Täglich gab es mehr Pakete auszuliefern. Unhandlichere Pakete. Schwerere Pakete. Was hatten Lara und ihre Kollegen in diesem Jahr nicht schon alles ausgeliefert: Flatscreens, Mikrowellen, Computer. Home-Trainer, Abfalltonnen und Stühle. Wein, Windeln und Weichspüler. Immer schwerer, immer unhandlicher, immer mehr.

Nur um dann viele Dinge am nächsten oder übernächsten Tag in den Postfilialen als Retouren wiederzusehen oder diese von den Kunden sogar selbst wieder mit in die Niederlassung zurücknehmen zu müssen.

Nein, es machte Lara keinen Spaß mehr Post- und Paketzusteller zu sein. Schon gar nicht, wenn man 270 Kilogramm Reinigungsflüssigkeit ausliefern musste, wo der Besitzer noch nicht einmal mithalf, weil er Rücken hatte! Was für ein blödes Arschloch, dachte Lara.

Sie griff nach der Deichsel des Gitterwagens und zog ihn hinter sich her.

Herrgott, war der schwer, dachte sie. Ihr kamen wieder die Tränen. Egal.

Sie zog den Wagen zur Rampe, um zu ihrem Auto zu gelangen. Dieses stand ganz am Ende des Fuhrparks.

Wo auch sonst, ärgerte sich Lara. Ihr Fahrzeug war nur angemietet, es gab keinen regulären Stellplatz. Also stand er zwischen den Bäumen, weit ab von den Parkplätzen der anderen Kollegen.

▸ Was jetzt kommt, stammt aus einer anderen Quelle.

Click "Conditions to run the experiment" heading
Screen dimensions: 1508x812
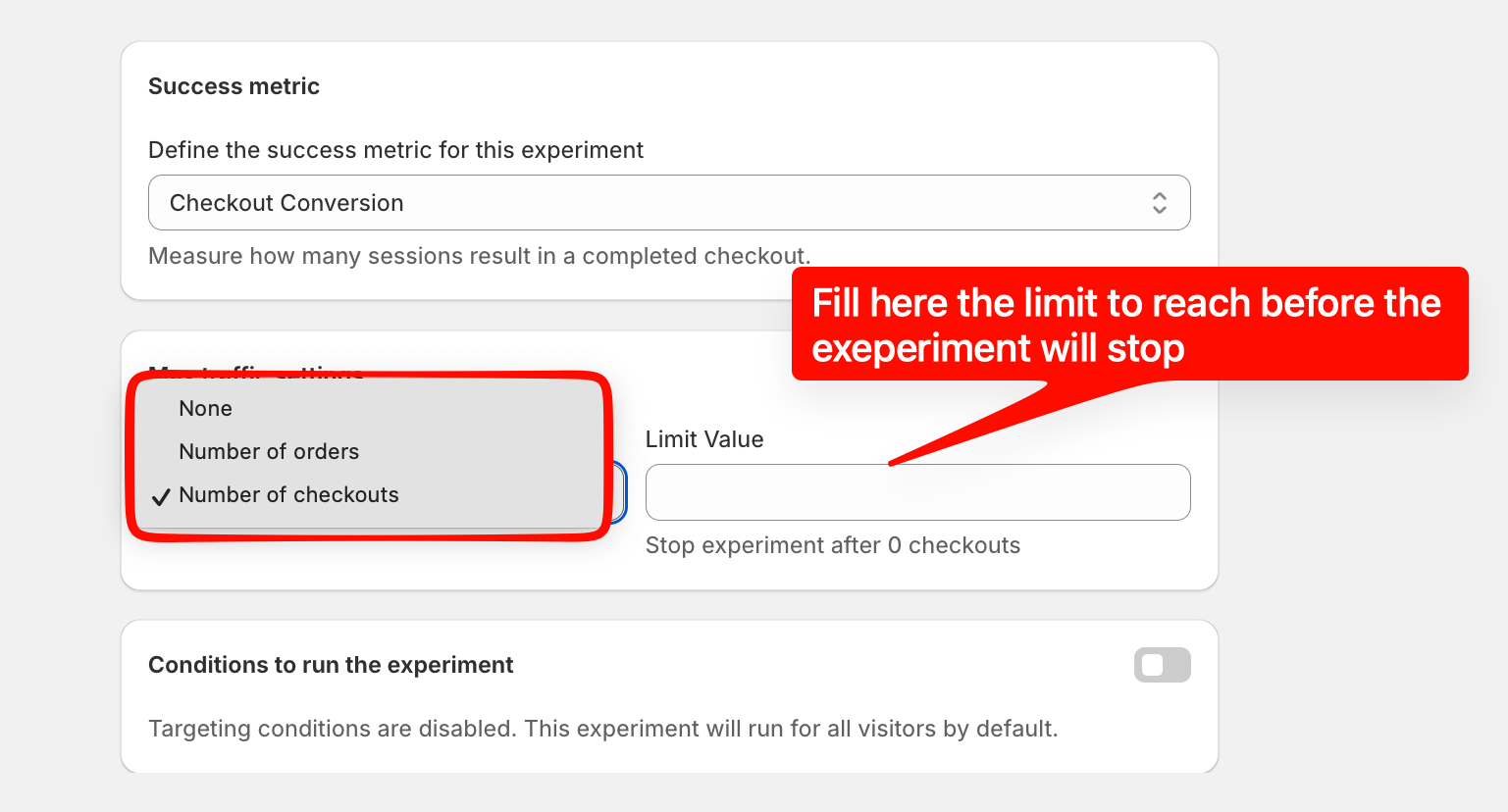[x=331, y=665]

Lara ließ sich die Rampe von dem schweren Wagen herunterschieben. Eigentlich war das verboten. Man musste den Wagen immer vor sich die Rampe herunterfahren. Aus Sicherheitsgründen. An einem Tag wie diesem war diese Vorschrift für Lara noch weniger wichtig als sonst. Die Gefahren waren ihr bewusst. Fuhr ihr der schwere Wagen in die Fersen, konnte sie sich schnell eine Achillessehne reißen. Weil das ihre Schuld wäre, würde die Berufsgenossenschaft nicht zahlen. Es war Lara egal. Sie war sich bewusst, dass das eine unkluge Einstellung war. Aber heute interessierte es sie weniger denn je.